At first, he lies and tells the girl’s boyfriend that he wants to apologize for the bar fight. Then he offers the guy $100 for “gas” money. The boyfriend seems very interested and willing to take it but then the light bulb goes on for this stoner. He accuses Griffith of wanting to buy his girlfriend for sex and another fight breaks out. This time it is serious. Griffith grabs an ax (why an ax is lying around, I do not know) and starts brandishing it at the fellow who becomes freaked out. He runs after his girl on the beach leaving Griffith to have a meltdown with the ax and the hippie’s radiator.
The two return to their camp. Shatner notices that they didn’t go in the direction that they set out in. Griffith gives a lame excuse of getting lost. Reed and Shatner look at Gortner to confirm but he defers. At this point, the federalis arrive via a helicopter. Captain Guiterrez quizzes the foursome to see if they ran into the hippie kids. Everyone denies it so the Captain ends up taking their traveling papers (remember this was the 70s) and tells them to go to the next town.
Once in town, the group finds out that the girl is in the hospital with a snakebite and her boyfriend is dead. Apparently, the girl is touch and go. They don’t know if she is going to make it. Griffith keeps denying that they had anything to do with the unfortunate incident.
Shatner on the other hand is stewing. He wants to confront Griffith and force him to go to the police. Robert Reed talks him out of it and also lets him know that he has his job now. Disgusted, Shatner tries to get Gortner to talk about what happened and Gortner lets him know that Griffith is making him a creative director.
Thoroughly depressed, Shatner grabs a bottle of tequila and gets trashed. Before you know it, he is passed out in the middle of the dirt street. The next morning, he wakes up in the heat of the sun to hear motorcycles departing. Reed tells him that the girl died and that they are free to go. Shatner races off to confront Griffith.
Events culminate with Shatner and Griffith duking it out on bikes along the cliffs at the beach.

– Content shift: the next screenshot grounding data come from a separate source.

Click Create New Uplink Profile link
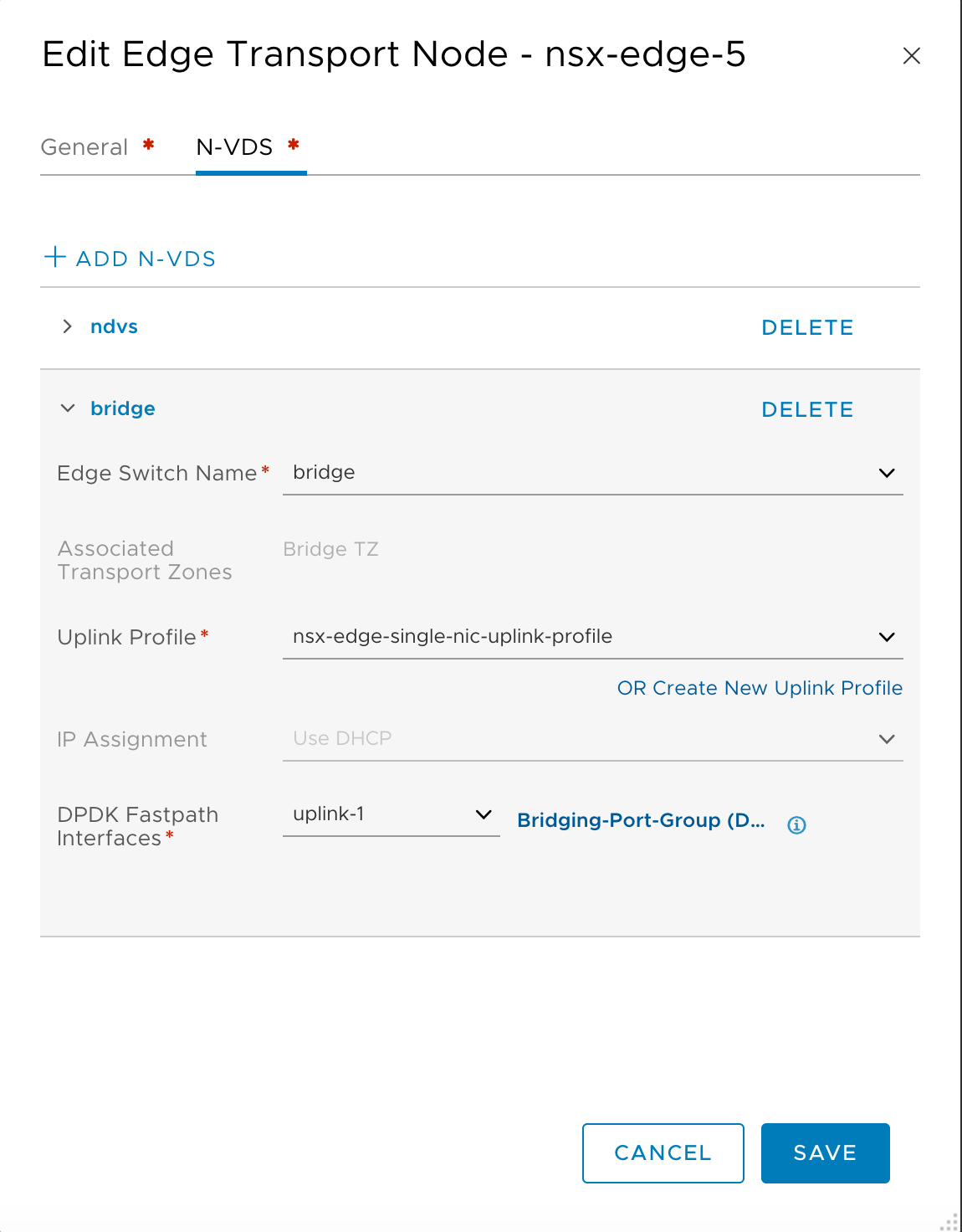Image resolution: width=962 pixels, height=1232 pixels. (x=759, y=688)
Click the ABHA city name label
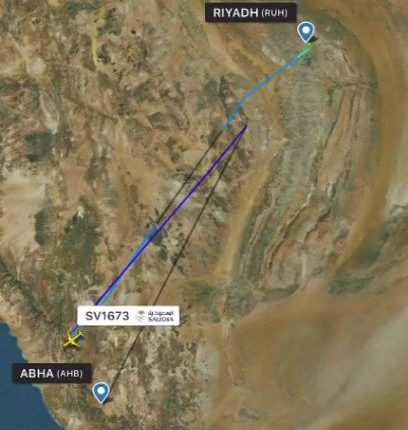Viewport: 408px width, 430px height. pos(37,373)
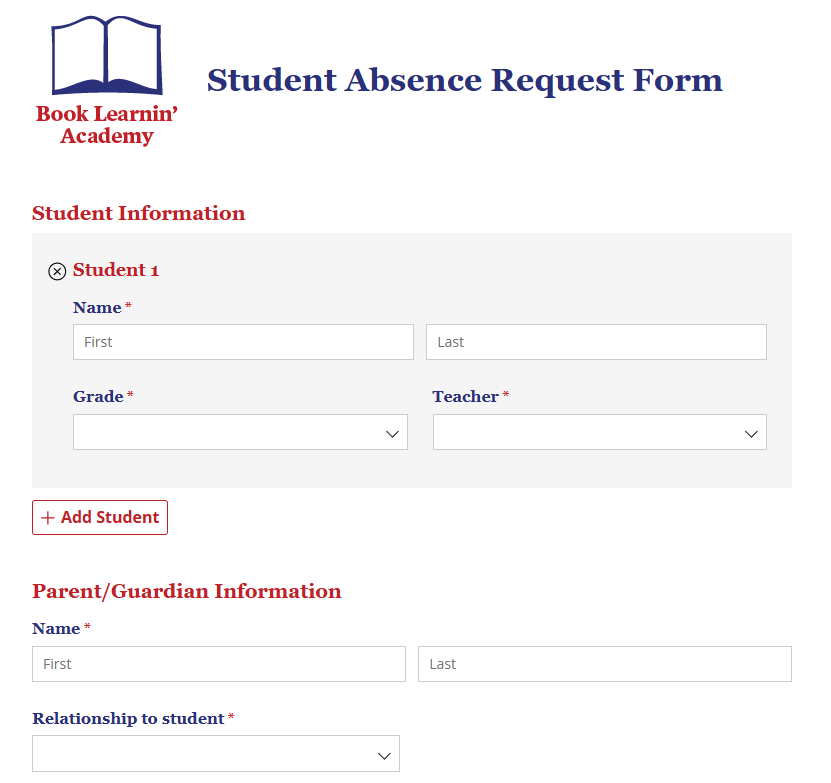Select the student's Last name field
The height and width of the screenshot is (783, 831).
596,341
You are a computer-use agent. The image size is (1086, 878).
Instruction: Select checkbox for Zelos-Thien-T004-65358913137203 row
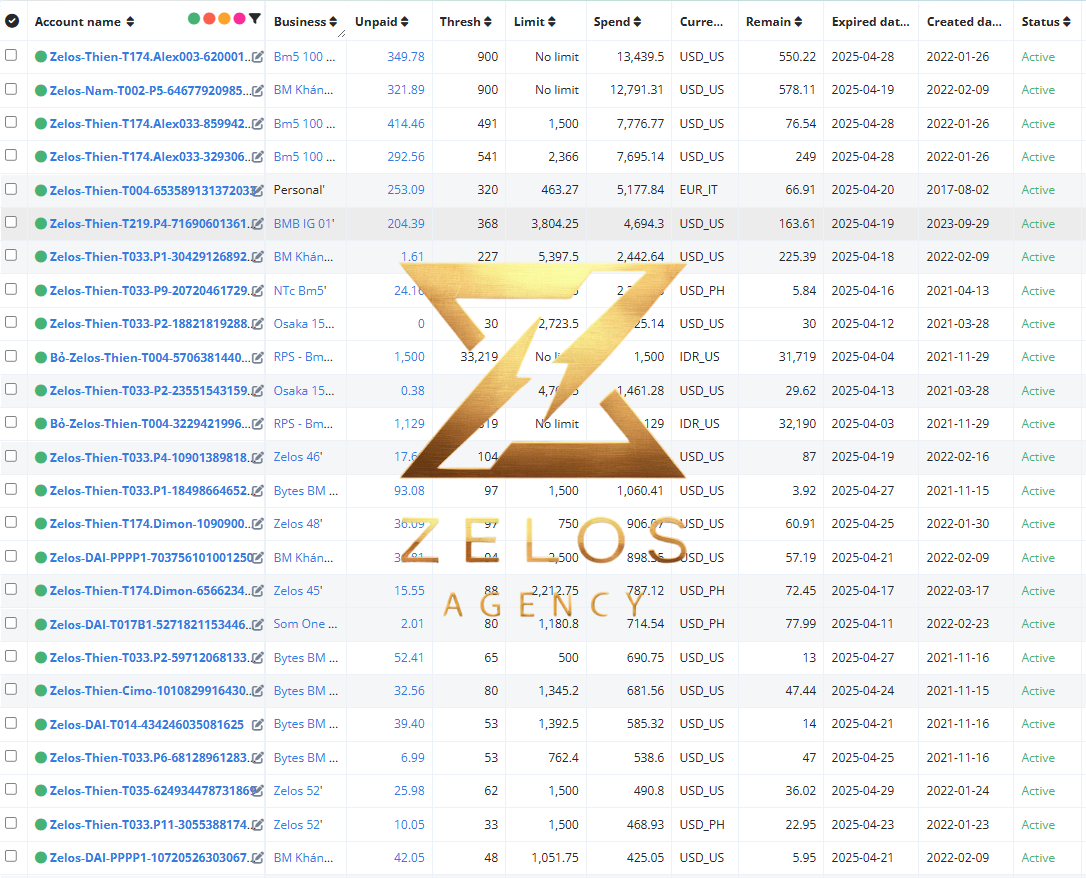(x=11, y=188)
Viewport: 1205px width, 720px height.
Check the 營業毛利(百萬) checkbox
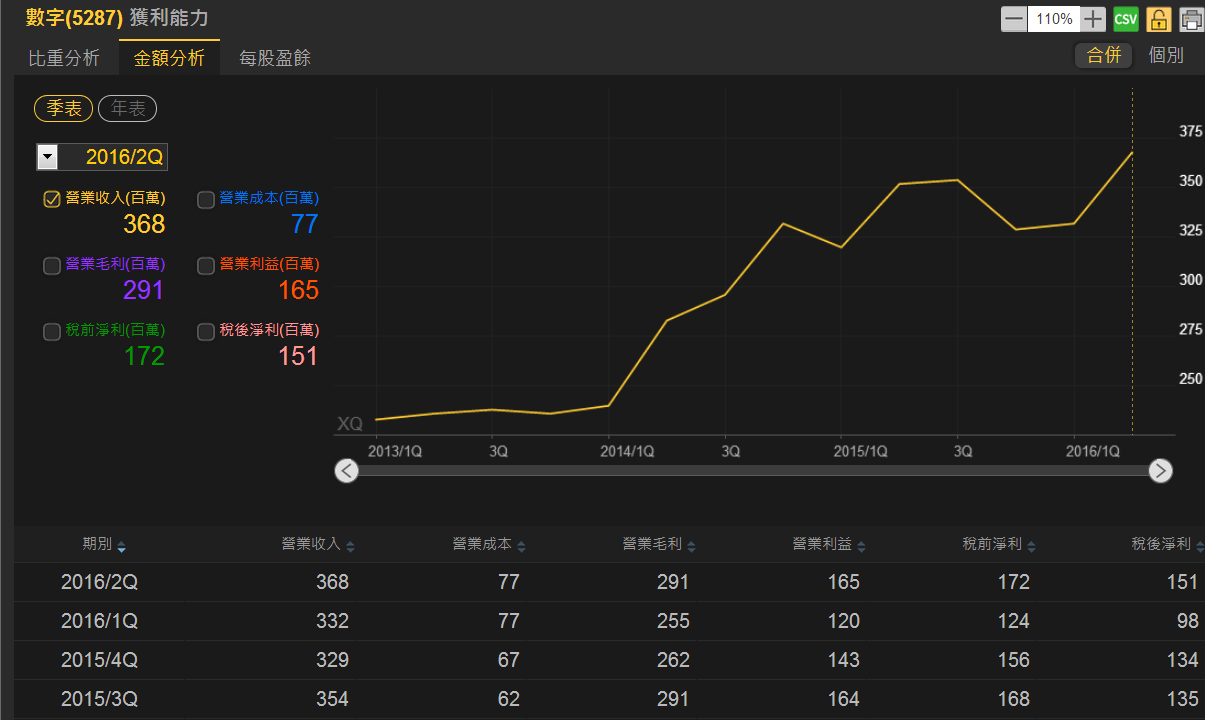tap(52, 266)
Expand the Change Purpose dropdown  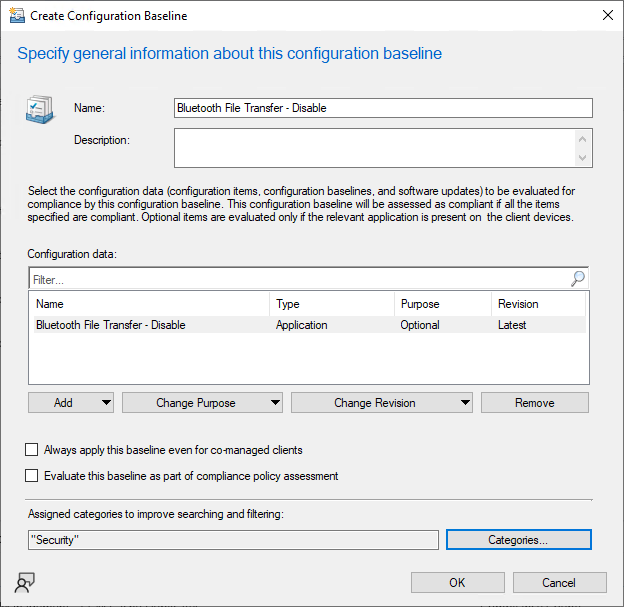[203, 403]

After some lame maneuvering where it seems like Shatner could just get off his bike and walk faster, Griffith attempts to launch him over the side of the precipice. Fortunately, Shatner stops short and Griffith goes sailing into the other world. This is done in slow motion and the minute the bike tires hit the sand of the beach, the bike explodes. No more tequila shooters for Andy.
If you are ever in the mood for a bad retro movie night, I can recommend this for the laughs. If not, skip it. The plot is predictable, the writing is poor but the actors at least are attempting to perform. I am still trying to recover from Griffith’s turn as a dirty old man. It may haunt my dreams for a while but I don’t mind watching these types of flicks so that you don’t have to!